Lists of electors produced from the Register may also be shared with provincial and municipal electoral agencies for their electoral purposes; those agencies in turn provide revised lists that are then used to update the Register.

We also maintain strategic relationships and partnerships for our outreach to electors, particularly with our four key target groups: youth, Aboriginal people, ethnocultural electors and communities with special needs.

Our relationships with several federal and provincial government organizations assist us in delivering electoral events.

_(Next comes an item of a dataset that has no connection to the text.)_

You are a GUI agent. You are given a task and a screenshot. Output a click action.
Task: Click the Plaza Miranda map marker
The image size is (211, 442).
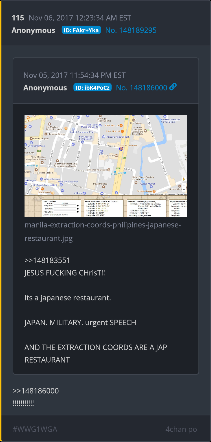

  • Canada Post delivers election material to returning officers and information to electors in the form of the voter information card and the reminder card.
  • Foreign Affairs Canada assists out-of-country electors.
  • The Department of National Defence aids Canadian Forces electors.
  • Correctional Service Canada and provincial corrections authorities assist incarcerated electors.
  • The Passport Office distributes information on how Canadian electors can register and vote from abroad.
  • Provincial electoral agencies may provide qualified human resources to Elections Canada to support election officers.
  • Elections Canada maintains relationships with Environment Canada and the Government Operations Centre to ensure that we receive all available information on severe weather-related incidents, natural disasters or major national crises that may affect decisions made during an electoral event. Likewise, Elections Canada has relationships with numerous provincial and territorial jurisdictions to ensure that we receive all necessary information that may affect decisions about electoral events at a regional level.
  • Security of electors, agency staff, temporary workers and polling places is assured through our ongoing partnerships with the Royal Canadian Mounted Police, the Ontario Provincial Police, la Sûreté du Québec and other municipal police forces across Canada.